Document passage
[start]

An Italian detective story from the early 1970s (translated from the Italian). Our hard-working, divorced detective has a woman that he visits on Sundays but that doesn’t stop him from hitting on a beautiful, supposedly happily married woman who is a person of interest in the latest murder. A small-time architect has been found bludgeoned in his office. As the police start to close in, a second man is murdered.
This is a good story with lots of local color of Turin, which is unusual because that city is one of Italy’s industrial cities, not one of the artsy tourist centers like Florence, Rome, Venice or Naples where most Italian novels are set.
The book is quite humorous throughout, as when the police do a Keystone cops roundup of prostitutes on a wealthy woman’s estate. One of the characters is an Italian professor who loves to make jabs at American academic deconstructionism while he stifles his audiences and students with the same type of gibberish. (He associates all American academic work with California and pornography.)

[end]

Given task
Translate this sentence from the detective novel review above into Spanish: "A small-time architect has been found bludgeoned in his office."

Listed entries
[start]

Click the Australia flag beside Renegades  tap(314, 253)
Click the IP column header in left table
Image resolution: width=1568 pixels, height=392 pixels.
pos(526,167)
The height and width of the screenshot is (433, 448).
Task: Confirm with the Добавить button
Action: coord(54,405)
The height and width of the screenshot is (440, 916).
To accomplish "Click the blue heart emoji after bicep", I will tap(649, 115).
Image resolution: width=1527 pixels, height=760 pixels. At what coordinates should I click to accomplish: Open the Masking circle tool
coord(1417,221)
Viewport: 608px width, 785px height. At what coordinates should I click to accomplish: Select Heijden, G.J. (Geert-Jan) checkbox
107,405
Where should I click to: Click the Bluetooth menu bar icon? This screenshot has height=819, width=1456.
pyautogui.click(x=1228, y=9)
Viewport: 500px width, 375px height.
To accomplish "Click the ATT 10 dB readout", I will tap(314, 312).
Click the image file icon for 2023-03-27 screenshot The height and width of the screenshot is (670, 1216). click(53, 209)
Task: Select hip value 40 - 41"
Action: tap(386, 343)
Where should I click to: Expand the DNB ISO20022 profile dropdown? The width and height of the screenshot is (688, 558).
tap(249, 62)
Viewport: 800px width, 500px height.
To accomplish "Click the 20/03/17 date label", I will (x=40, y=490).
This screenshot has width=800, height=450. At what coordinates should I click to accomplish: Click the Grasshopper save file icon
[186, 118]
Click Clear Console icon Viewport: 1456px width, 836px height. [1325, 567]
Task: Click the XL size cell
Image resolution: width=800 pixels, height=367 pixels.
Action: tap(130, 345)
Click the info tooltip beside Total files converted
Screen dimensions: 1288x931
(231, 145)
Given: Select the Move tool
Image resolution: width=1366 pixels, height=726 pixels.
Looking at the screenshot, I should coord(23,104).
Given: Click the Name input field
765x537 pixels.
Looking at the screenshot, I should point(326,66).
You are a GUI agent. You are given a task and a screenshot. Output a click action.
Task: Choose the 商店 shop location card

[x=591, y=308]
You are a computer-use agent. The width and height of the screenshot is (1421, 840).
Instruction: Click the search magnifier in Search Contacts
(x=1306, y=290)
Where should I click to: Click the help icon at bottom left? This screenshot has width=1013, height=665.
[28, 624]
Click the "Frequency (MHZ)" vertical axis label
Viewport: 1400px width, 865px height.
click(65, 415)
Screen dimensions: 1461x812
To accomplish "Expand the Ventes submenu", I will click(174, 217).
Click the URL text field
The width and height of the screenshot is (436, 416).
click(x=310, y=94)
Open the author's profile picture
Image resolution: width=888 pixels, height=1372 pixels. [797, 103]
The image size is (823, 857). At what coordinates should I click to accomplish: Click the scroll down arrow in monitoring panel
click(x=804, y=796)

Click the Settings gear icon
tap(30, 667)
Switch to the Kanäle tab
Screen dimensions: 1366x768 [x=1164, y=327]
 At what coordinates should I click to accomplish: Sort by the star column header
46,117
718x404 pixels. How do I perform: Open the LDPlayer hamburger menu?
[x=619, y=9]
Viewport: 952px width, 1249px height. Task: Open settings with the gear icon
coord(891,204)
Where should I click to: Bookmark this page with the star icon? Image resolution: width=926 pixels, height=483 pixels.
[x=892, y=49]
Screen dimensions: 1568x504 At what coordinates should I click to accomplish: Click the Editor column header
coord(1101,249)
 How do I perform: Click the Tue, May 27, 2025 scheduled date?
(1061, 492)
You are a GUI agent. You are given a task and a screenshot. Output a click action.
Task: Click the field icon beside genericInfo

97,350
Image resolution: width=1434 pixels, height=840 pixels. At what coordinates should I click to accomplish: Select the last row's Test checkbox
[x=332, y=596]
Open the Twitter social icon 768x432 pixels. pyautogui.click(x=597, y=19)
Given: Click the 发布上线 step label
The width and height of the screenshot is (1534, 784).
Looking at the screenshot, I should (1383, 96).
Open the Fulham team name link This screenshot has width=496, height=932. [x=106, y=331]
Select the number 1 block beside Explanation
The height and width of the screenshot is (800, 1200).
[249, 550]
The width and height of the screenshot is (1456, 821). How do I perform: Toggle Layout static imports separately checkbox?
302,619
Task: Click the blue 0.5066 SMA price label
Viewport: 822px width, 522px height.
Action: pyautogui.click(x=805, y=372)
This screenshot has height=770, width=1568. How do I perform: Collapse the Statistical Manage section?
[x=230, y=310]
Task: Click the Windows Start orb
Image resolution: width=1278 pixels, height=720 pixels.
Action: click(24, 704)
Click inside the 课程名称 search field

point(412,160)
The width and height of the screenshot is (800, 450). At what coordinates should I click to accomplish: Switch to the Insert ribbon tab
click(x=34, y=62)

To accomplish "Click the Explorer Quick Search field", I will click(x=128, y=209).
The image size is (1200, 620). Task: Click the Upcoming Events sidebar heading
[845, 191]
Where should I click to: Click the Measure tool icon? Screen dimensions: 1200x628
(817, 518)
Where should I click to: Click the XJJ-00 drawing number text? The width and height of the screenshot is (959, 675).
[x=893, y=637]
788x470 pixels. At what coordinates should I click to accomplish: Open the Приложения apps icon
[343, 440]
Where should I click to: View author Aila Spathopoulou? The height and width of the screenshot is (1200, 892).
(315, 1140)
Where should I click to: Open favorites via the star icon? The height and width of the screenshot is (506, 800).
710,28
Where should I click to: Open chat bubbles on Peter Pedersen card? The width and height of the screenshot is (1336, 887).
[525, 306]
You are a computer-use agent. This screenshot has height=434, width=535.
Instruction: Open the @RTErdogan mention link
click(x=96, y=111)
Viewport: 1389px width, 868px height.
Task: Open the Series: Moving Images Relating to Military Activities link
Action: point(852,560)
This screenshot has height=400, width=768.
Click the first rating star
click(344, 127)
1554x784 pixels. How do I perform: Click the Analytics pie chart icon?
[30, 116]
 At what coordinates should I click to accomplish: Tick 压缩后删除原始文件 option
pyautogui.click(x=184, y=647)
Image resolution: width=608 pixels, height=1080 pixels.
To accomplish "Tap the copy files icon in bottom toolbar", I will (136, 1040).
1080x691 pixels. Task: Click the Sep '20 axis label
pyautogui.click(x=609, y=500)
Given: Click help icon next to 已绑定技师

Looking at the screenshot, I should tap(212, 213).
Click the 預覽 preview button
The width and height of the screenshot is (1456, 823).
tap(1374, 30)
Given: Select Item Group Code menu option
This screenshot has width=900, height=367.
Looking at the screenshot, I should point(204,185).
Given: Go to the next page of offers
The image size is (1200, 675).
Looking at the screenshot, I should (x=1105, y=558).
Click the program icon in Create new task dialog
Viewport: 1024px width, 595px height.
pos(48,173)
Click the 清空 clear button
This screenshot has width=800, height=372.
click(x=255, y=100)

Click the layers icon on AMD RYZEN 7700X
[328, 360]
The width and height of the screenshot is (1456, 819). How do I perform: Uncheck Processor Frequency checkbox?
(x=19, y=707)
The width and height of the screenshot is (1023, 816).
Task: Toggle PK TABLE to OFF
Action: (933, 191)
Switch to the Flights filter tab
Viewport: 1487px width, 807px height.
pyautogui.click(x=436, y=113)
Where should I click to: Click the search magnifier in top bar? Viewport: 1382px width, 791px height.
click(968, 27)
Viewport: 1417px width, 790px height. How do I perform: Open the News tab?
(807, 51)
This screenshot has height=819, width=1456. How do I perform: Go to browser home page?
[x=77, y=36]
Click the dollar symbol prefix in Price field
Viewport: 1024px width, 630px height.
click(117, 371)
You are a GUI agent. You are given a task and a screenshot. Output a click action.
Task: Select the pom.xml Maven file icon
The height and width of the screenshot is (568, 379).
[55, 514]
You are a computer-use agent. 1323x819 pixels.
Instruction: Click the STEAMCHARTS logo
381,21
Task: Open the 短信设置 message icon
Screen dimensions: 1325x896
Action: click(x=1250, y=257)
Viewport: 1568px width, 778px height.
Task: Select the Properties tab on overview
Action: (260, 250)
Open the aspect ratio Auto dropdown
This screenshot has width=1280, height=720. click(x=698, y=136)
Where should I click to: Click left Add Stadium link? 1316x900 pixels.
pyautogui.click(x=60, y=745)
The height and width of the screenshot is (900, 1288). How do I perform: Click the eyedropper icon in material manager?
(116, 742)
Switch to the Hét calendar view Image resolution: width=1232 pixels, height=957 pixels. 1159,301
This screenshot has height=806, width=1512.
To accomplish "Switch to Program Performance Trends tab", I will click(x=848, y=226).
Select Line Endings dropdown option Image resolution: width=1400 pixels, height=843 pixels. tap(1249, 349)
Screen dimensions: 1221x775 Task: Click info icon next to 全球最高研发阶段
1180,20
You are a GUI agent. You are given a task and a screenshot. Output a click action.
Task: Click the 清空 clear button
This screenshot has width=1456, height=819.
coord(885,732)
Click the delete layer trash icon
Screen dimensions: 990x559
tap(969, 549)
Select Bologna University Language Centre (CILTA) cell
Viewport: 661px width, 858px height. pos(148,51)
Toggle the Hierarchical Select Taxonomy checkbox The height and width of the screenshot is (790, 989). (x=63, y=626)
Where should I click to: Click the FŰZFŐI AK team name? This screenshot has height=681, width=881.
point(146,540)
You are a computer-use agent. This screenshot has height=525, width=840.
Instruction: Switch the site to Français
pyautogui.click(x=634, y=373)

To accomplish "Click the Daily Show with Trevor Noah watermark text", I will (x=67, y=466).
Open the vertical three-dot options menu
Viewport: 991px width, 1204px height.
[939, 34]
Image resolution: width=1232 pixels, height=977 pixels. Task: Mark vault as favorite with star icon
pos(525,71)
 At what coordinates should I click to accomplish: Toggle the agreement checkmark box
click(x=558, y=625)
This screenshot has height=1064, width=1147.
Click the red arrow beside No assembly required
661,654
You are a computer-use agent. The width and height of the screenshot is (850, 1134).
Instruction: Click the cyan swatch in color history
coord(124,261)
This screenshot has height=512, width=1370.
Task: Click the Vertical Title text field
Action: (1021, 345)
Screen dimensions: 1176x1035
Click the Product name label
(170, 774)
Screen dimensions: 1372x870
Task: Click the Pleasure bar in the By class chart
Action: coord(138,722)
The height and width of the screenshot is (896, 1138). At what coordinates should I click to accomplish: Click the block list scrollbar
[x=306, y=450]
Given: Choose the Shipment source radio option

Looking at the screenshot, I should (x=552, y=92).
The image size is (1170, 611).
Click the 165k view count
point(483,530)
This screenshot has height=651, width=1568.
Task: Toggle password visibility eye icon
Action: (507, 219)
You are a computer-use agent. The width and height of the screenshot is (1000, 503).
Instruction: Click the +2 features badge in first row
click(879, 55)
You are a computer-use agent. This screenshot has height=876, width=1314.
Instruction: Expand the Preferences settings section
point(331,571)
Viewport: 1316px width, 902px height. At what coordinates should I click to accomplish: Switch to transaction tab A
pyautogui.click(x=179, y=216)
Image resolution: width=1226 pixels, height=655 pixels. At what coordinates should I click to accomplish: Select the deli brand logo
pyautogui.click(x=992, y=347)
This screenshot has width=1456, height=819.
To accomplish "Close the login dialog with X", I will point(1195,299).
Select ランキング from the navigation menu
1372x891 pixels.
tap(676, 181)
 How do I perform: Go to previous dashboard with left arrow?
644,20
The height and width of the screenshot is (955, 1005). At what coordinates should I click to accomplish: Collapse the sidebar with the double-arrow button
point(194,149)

[end]

Solution to the problem
Un arquitecto de poca monta ha sido encontrado apaleado en su despacho.